Most of the time these are to fulfill orders for items that will be used in very specific roles. The creativity that went into their design happened in order to solve a problem. Something needed to be done, something needed to be made to do it, and then something was designed and created in order to complete the task.
As today’s post will explore, however, these machines can also be used to create beautiful works of art. Limited only by the vision of the artist, digital plans can be given to CNC machines which result in the creation of stunning physical forms. In many cases, these forms require dimensions so precise that only CNC is capable of making them happen.
How do you turn 120 kilograms (264 pounds) of aluminum into an amazing sculpture of a motorcross helmet? The only way to make that happen is with CNC.
Granted, this may not be exactly what some might consider to be art, but, we would disagree. The level of detail on this piece is absolutely amazing. And, when you’re in your garage, den, or cave in your house dedicated to your love of your bike, this piece might just bring a tear to your eye. For us, it’s the video of it being made. Take a second and check it out.
The next piece uses a foot pedal to rotate a wheel around an axis which gives the impression of matchstick-formed humans walking around the perimeter. It has to seen to be appreciated and you can check it out at the Charlotte Observer.
The artist, Ryan Buyssens, describes himself as a “weird hybrid investor-artist-science guy” who pushes boundaries when he creates a new piece of art. This sculpture certainly answers that call.
Finding the Beauty in Plywood
The artist for our final example uses the precision of CNC cutting heads to carve intricate designs, patterns, textures, and shapes into ordinary plywood. The result is fantastic and can be seen on Visual News.

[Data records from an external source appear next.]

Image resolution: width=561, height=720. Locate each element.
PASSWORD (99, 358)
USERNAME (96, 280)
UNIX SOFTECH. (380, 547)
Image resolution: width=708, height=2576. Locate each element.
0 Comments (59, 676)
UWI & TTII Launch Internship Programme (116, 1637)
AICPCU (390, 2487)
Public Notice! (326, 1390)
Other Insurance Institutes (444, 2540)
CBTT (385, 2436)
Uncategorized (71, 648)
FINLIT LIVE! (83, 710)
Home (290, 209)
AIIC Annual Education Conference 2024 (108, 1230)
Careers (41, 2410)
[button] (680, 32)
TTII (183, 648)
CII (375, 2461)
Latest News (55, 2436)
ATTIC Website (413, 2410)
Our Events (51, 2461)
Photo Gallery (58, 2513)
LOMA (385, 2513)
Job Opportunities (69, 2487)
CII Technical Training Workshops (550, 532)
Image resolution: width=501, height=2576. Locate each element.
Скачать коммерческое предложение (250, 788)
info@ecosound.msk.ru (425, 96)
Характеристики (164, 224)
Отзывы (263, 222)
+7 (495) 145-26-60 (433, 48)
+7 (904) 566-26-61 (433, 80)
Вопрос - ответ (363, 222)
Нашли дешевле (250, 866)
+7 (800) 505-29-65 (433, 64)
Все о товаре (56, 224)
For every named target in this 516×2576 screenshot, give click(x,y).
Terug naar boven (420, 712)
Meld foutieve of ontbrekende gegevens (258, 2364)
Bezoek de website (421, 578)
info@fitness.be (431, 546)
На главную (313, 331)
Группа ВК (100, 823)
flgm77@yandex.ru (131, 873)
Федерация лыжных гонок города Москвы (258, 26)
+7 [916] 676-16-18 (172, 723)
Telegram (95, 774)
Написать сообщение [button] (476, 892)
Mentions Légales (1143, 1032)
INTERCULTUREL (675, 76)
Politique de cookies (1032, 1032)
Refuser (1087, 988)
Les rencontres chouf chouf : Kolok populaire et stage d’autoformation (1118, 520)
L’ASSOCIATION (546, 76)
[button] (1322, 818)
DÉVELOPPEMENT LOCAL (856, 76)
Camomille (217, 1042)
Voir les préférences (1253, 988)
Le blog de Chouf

His name is Michael Anderson and, in his own words he uses CNC “to express art through form, texture, and spatial experience.” Most work is based on algorithms and the final product is then sanded and smoothed to clear any remaining rough edges.
The human need to express one’s self through art is an amazing example of using technologies to create something new and beautiful. Through the ages we have drawn on rocks, carved into trees, painted on paper and animal hide, and formed gorgeous works from iron and steel. Now we use technology to create pieces that test the boundaries of our own abilities and require the precision of computerized control to form the physical manifestations of what we imagine in our heads. These works are just a couple of the examples out there of people using CNC to add beauty to the world around them.